03 August 2005
Filtering spam in Novell Evolution
When I switched to Novell Evolution, finding an anti-spam solution became a top priority. Having warmed to Evolution after noticing that its interface was no longer an imitation of Microsoft Outlook, I quickly learned to appreciate its centralized mail and business tools. Spoiled by Mozilla Thunderbird's built-in spam detection, I wanted some equivalent in Evolution.
Evolution's filtering tools for handling incoming messages provide the raw material for spam detection. However, the filters have difficulty knowing which characteristics of incoming mail should be treated as signs of spam. Information I gleaned from the Internet was only moderately useful; most of it was incomplete, obsolete, or inaccurate.

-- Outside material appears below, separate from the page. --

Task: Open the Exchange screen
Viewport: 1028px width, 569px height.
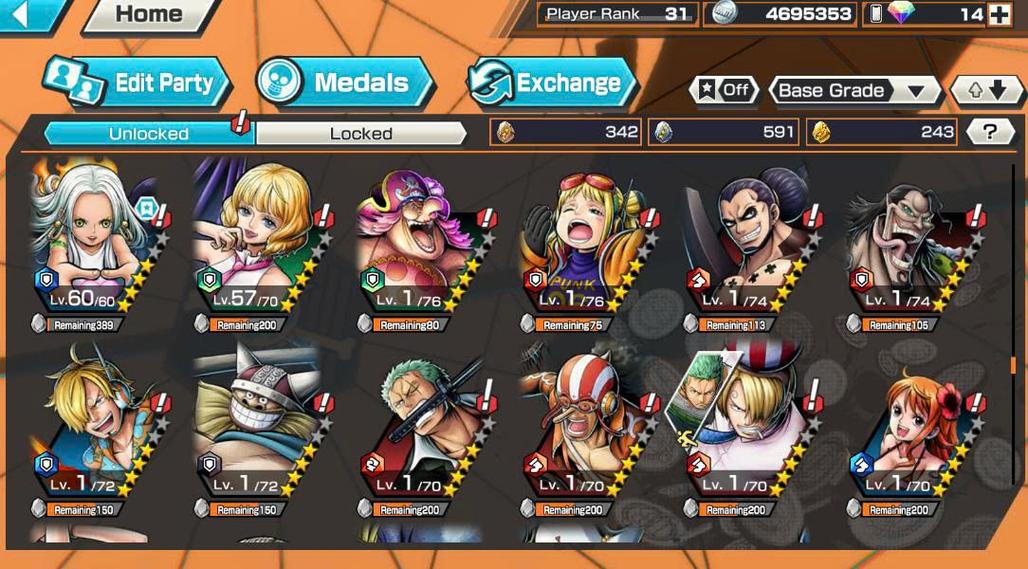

To find a solution, I pored over the headers of messages that Mozilla Thunderbird had detected as spam. From this research, I isolated the most common characteristics of spam and built several filters without leaving Evolution. Wanting to further improve spam detection, I spent several evenings testing various instructions for linking Evolution with SpamAssassin through a filter until I found one that worked. Taken together, these filters provided all the spam filtering I needed to remove my last obstacle to using Evolution.
Evolution's filtering tools
Evolution's filter rules are created from Tools > Filters > Add. Each rule consists of a logical condition with an If statement, which sets the conditions under which the rule applies, and a Then statement, which applies what happens when the conditions are met. You create both If and Then statements by selecting the Add button in the appropriate pane, then selecting from drop-down boxes or typing in fields. By default, a rule applies when all If statements are met, but you can also set the Execute action drop-down list to if any criteria are met. For convenience, give each rule an appropriate name, so you don't have to open it to know what the rule does.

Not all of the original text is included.